21 lands (I'm counting your
Land Grant) is just not a reasonable number. The number of times you'll have to mulligan to ever have a keep-able hand will just mean this is pure card
disadvantage, rather than card advantage which is the angle you are hoping to achieve through this.
You are not even playing the one mana Elves to help with these attempted God hands.
28 lands is the consensus lowest land count a deck should have. Trust me you can do plenty of solitaire games to figure this out as you'll mull to 4 cards a lot of games just so that you can at least cast a card.
If you want to get clever then you could try 27 lands,
Land Grant and
Once Upon a Time, but any lower land count and you'll on average be at least one or two cards down every game.
And
Land Grant is not a freebie in cEDH, revealing your hand is a big deal.
Also your lands need more color fixing, even though you have the
Back to Basics, you need to be able to cast all the cards in your hand in a timely manner, and hoping for the right mix via basics is not correct.
Command Tower,
Yavimaya Coast,
City of Brass,
Command Tower,
Mana Confluence,
Tarnished Citadel,
Forbidden Orchard,
Gemstone Caverns.
This might seem like a lot, but you can easily play around
Blood Moon type effects, and even your own
Back to Basics.
The
Trinisphere and
Sphere of Resistance have been really amazing. They are worse if you are starting behind more players, rather than going first or second. But on the play, resolving these early often is the difference between your opponents being able to win or not.
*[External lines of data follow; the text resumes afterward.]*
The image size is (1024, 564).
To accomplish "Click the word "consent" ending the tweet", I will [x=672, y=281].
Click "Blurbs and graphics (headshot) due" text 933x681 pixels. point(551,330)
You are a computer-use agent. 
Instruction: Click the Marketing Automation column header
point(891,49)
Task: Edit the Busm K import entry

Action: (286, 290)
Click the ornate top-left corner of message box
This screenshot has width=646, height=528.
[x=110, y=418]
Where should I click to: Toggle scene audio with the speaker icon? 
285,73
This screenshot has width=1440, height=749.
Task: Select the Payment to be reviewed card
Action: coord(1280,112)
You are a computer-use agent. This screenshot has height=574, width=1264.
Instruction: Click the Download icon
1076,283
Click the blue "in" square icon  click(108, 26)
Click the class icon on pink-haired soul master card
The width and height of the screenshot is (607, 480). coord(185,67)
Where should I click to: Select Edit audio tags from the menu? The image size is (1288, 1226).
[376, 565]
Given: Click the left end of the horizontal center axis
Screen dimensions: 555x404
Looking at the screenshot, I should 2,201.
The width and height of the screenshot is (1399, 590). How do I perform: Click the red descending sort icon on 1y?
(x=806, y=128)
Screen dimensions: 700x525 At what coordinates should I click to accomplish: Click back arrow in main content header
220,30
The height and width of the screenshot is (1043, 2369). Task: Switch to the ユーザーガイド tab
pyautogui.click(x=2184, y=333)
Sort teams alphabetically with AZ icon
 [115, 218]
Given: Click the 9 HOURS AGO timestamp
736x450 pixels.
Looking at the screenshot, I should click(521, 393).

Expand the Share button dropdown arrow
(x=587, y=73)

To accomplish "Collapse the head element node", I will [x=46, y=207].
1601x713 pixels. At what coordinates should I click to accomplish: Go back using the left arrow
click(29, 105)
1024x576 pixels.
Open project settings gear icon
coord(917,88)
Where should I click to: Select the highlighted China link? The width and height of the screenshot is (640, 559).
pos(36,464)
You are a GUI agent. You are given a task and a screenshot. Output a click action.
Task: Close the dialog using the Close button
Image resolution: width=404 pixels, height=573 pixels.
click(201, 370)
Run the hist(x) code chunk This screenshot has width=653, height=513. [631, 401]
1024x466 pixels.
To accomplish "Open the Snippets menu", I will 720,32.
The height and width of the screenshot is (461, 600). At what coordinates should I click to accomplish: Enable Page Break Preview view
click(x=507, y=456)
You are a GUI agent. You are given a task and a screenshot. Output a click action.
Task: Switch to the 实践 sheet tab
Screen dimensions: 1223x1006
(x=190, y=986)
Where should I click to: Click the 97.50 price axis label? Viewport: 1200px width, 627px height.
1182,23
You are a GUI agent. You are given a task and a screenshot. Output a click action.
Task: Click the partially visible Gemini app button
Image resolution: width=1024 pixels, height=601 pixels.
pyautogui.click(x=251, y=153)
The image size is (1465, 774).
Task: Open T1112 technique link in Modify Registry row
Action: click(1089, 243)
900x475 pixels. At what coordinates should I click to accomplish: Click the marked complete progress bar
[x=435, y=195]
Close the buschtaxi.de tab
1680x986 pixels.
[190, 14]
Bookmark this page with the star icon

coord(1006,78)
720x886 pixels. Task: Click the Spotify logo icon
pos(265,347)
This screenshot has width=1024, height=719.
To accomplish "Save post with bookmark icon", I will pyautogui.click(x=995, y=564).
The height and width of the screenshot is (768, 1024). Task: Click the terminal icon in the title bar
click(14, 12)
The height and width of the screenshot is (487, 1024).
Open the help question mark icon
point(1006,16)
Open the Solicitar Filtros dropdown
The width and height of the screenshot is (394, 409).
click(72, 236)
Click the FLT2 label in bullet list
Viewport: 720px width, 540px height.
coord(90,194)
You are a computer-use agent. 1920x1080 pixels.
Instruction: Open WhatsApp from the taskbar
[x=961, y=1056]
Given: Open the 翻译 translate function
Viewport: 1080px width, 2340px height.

Think of them as pure gas. Sure they slow you down a bit, but you can operate so much more effectively than opponents. They are all-stars if they hit the table. It just requires more patience. Opponents can't afford to not play out cards to keep up with you AND hold up a 3 mana disruption spell (lets say they have
Force of Will in hand with
Trinisphere in play). So because you can keep playing out another card each turn, its going to force your opponents into a spot where they will not be able to counter your combo (on average).
I ended up cutting
Back to Basics and I'm thinking about cutting
Winter Orb as well, as these are just much easier to work around by opponents than the Sphere effects. I just find them a little slow to interact with opponents in some games.
Easy cuts for including the correct amount of lands are
Land Grant and
Everflowing Chalice.
But after that you are going to have to make some hard decisions. Can you really afford to cast a triple blue spell like
Future Sight?
With more lands in the deck it gets a lot worse.
Is
Scroll Rack mana investment worth the payoff?
Does
Metalworker do much at all, as it doesn't go infinite with
Freed from the Real/
Pemmin's Aura? Chances are if you are revealing artifacts from your hand, that means that you have access to the mana that they can produce anyway. Actually
Metalworker is an easy cut.
I do think
Springleaf Drum is an upgrade to
Paradise Mantle, as you have potential summoning skickness with Mantle, where as you can cast Kinnan and tap him straight away for mana with the Drum.
Paradise Druid is basically a hexproof creature, as you can cast
Freed from the Real/
Pemmin's Aura on it, and as long as you have an additional Blue, you can always untap it in response to removal.